Central Brittany is a region obsessed with the utilitarian elegance of the bicycle. It lacks the mountains, vineyards, canyons and seasides of typical cycling destinations. What draws thousands from the far corners of the world once every four years to this geographically unremarkable passage through France? Following a corridor of the country not printed in travel brochures, or hashtagged with duck faced travel couples? Maybe we are taking flight on this trace through Brittany. Searching for each other and ourselves in equal measure. It pulls us like the migrants from a Steinbeck novel.
“And they come into 66 Brittany from the tributary side roads, from the wagon tracks and the rutted country roads. 66 Brittany is the mother road, the road of flight.”
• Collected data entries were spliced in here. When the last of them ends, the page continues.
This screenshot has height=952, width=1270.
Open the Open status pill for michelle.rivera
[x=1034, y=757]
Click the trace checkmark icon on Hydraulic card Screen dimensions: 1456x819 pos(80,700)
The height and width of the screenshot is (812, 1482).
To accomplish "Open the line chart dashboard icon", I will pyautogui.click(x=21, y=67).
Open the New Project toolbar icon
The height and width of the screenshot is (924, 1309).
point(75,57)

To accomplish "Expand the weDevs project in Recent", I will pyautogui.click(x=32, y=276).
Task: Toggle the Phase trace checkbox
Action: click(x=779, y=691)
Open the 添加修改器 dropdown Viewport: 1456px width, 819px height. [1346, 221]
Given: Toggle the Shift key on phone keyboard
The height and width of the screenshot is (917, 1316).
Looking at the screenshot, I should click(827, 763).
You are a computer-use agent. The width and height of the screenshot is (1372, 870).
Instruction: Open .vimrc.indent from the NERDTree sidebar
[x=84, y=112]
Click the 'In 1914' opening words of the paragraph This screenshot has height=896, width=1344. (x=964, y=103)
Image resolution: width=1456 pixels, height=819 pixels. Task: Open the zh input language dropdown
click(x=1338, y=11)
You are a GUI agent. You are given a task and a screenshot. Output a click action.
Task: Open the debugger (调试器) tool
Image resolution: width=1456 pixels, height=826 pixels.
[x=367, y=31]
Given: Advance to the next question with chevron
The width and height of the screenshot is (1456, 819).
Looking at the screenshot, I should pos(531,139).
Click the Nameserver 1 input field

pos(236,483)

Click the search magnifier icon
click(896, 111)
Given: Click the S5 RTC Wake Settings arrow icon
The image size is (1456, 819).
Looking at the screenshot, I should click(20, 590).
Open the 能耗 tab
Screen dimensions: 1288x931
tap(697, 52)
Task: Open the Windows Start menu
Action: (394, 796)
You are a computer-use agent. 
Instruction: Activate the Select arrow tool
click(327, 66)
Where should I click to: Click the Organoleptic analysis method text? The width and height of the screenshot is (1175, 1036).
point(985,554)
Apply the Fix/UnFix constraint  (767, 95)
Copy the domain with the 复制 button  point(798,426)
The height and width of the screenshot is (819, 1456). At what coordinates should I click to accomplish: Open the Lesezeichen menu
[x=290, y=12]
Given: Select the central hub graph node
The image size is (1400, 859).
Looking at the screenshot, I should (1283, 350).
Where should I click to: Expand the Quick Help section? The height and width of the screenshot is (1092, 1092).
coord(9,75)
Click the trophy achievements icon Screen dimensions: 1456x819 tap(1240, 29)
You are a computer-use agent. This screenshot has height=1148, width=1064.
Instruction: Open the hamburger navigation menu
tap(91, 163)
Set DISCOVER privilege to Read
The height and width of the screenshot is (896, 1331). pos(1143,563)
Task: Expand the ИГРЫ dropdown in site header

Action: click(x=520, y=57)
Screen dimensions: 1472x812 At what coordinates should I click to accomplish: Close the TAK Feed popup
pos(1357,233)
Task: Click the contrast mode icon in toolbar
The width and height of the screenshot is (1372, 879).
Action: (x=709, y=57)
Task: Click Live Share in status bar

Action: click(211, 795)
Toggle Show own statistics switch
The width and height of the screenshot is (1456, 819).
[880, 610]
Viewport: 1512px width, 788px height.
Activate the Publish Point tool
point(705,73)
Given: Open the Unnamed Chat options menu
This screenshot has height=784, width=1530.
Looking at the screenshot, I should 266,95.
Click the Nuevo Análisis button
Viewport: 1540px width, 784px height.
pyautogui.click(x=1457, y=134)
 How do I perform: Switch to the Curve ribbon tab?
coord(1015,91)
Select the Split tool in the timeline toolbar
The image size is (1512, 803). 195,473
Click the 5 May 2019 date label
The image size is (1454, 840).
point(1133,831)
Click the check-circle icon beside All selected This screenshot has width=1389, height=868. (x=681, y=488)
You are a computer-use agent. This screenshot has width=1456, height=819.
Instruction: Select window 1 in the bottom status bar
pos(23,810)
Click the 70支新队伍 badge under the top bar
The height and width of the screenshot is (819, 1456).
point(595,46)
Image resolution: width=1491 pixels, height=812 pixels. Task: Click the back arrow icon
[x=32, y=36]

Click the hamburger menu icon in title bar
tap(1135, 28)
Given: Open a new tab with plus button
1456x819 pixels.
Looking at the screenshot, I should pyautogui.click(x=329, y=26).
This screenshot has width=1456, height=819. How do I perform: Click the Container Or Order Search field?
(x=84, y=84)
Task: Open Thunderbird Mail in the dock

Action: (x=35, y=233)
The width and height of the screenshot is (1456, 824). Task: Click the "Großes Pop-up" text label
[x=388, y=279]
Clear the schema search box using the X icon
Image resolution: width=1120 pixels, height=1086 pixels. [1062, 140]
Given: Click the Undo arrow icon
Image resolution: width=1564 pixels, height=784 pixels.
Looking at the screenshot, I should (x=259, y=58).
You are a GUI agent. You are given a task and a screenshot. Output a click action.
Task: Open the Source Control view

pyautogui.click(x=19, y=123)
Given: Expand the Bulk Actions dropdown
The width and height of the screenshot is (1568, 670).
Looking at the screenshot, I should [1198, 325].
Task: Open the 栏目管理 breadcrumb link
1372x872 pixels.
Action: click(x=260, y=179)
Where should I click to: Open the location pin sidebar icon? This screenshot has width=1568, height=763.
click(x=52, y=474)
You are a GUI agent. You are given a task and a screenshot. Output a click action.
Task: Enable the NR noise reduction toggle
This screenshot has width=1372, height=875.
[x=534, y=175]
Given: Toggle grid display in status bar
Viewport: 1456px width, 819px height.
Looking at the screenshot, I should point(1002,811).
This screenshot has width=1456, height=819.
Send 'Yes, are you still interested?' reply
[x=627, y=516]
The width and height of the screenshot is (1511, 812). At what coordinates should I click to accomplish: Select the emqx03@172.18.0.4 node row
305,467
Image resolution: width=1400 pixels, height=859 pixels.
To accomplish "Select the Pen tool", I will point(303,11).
Now I find myself at the starting line of the oldest continuous cycling event. As my previous Brevet posts have outlined, this is an earned privilege. There are no gifts for a randonneur. I am here because of the support of too many people to name. Most notably my fellow randonneurs. Some of which were not able to make the starting line today despite earning it just the same.
It is August the 18th, 2019. Ahead of me, of us, is a test. A test of distance, of fitness, of patience, of self. Today is the 19th edition of Paris – Brest – Paris.
The weather is brilliant on this late summer Sunday. The rain which soaked the grounds of Rambouillet’s gardens for the past 36 hours, has moved on in time for the Depart. I begin my ride at 16:45, and quickly find myself in a clump of 50-70 riders careening through cheering villages as we exit the suburban bubble of the greater Paris metropole. Never comfortable sitting in, I tilt forward through the menagerie of migrating steel, carbon, titanium and aluminum. A real who’s who of the periodic table. Taking survey of each chariot and coming to the conclusion, I overpacked. Having returned from a bikepacking trip across the Alps the previous week, I was prepared for the apocalypse. Food, clothes, tools, sleeping bag, toilet paper… possibly a gold coin or two should the world economy collapse. It did not take long to realize that most people, intentionally or not, packed less. This became a doubt in the back of my head for the next 1,200 kilometers. But like any obstacle in a brevet, even the ones out of your control, you plug away and collect your stamps. Regardless of what happens from this point, I’m on my way to Brest.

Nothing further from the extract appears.